● **Exercise objective**
Reproduce the data exactly.

BEGIN Data supplied

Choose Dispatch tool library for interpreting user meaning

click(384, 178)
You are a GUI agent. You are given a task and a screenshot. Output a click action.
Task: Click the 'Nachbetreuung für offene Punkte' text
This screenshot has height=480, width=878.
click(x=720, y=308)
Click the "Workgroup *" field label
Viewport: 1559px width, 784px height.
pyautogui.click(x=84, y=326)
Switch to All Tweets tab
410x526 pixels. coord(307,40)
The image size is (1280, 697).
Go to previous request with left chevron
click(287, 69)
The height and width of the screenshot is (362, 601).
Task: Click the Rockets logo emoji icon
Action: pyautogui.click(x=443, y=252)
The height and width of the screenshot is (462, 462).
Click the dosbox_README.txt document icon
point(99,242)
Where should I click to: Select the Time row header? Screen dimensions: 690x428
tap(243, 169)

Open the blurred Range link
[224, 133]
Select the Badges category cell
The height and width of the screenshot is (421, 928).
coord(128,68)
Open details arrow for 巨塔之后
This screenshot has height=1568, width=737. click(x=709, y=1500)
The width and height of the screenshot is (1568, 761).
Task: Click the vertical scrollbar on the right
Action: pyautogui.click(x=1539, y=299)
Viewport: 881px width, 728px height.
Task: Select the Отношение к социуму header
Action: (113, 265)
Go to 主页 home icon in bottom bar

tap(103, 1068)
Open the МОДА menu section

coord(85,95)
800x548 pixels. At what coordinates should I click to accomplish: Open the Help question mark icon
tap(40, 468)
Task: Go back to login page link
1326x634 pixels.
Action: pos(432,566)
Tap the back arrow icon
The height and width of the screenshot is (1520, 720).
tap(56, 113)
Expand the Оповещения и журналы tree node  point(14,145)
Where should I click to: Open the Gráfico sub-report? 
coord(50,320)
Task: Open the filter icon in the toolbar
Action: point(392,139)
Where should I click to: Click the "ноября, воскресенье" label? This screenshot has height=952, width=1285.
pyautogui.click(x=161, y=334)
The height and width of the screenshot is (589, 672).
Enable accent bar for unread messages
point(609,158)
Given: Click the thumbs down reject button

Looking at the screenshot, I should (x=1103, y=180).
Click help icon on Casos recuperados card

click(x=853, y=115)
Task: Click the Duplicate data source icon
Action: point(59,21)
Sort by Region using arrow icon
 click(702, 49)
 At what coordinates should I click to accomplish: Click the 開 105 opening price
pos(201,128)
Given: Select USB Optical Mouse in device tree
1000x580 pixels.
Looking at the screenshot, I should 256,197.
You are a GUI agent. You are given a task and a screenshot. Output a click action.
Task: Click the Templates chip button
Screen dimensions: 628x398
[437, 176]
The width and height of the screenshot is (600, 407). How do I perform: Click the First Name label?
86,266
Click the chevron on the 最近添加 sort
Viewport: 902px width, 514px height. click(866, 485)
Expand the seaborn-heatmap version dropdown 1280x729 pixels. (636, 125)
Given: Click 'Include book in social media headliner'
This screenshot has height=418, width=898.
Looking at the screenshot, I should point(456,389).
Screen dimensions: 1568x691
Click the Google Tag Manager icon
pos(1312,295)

END Data supplied

● **Answer space**
Choose Dispatch tool library for interpreting user meaning

click(384, 178)
You are a GUI agent. You are given a task and a screenshot. Output a click action.
Task: Click the 'Nachbetreuung für offene Punkte' text
This screenshot has height=480, width=878.
click(x=720, y=308)
Click the "Workgroup *" field label
Viewport: 1559px width, 784px height.
pyautogui.click(x=84, y=326)
Switch to All Tweets tab
410x526 pixels. coord(307,40)
The image size is (1280, 697).
Go to previous request with left chevron
click(287, 69)
The height and width of the screenshot is (362, 601).
Task: Click the Rockets logo emoji icon
Action: pyautogui.click(x=443, y=252)
The height and width of the screenshot is (462, 462).
Click the dosbox_README.txt document icon
point(99,242)
Where should I click to: Select the Time row header? Screen dimensions: 690x428
tap(243, 169)

Open the blurred Range link
[224, 133]
Select the Badges category cell
The height and width of the screenshot is (421, 928).
coord(128,68)
Open details arrow for 巨塔之后
This screenshot has height=1568, width=737. click(x=709, y=1500)
The width and height of the screenshot is (1568, 761).
Task: Click the vertical scrollbar on the right
Action: pyautogui.click(x=1539, y=299)
Viewport: 881px width, 728px height.
Task: Select the Отношение к социуму header
Action: (113, 265)
Go to 主页 home icon in bottom bar

tap(103, 1068)
Open the МОДА menu section

coord(85,95)
800x548 pixels. At what coordinates should I click to accomplish: Open the Help question mark icon
tap(40, 468)
Task: Go back to login page link
1326x634 pixels.
Action: pos(432,566)
Tap the back arrow icon
The height and width of the screenshot is (1520, 720).
tap(56, 113)
Expand the Оповещения и журналы tree node  point(14,145)
Where should I click to: Open the Gráfico sub-report? 
coord(50,320)
Task: Open the filter icon in the toolbar
Action: point(392,139)
Where should I click to: Click the "ноября, воскресенье" label? This screenshot has height=952, width=1285.
pyautogui.click(x=161, y=334)
The height and width of the screenshot is (589, 672).
Enable accent bar for unread messages
point(609,158)
Given: Click the thumbs down reject button

Looking at the screenshot, I should (x=1103, y=180).
Click help icon on Casos recuperados card

click(x=853, y=115)
Task: Click the Duplicate data source icon
Action: point(59,21)
Sort by Region using arrow icon
 click(702, 49)
 At what coordinates should I click to accomplish: Click the 開 105 opening price
pos(201,128)
Given: Select USB Optical Mouse in device tree
1000x580 pixels.
Looking at the screenshot, I should 256,197.
You are a GUI agent. You are given a task and a screenshot. Output a click action.
Task: Click the Templates chip button
Screen dimensions: 628x398
[437, 176]
The width and height of the screenshot is (600, 407). How do I perform: Click the First Name label?
86,266
Click the chevron on the 最近添加 sort
Viewport: 902px width, 514px height. click(866, 485)
Expand the seaborn-heatmap version dropdown 1280x729 pixels. (636, 125)
Given: Click 'Include book in social media headliner'
This screenshot has height=418, width=898.
Looking at the screenshot, I should point(456,389).
Screen dimensions: 1568x691
Click the Google Tag Manager icon
pos(1312,295)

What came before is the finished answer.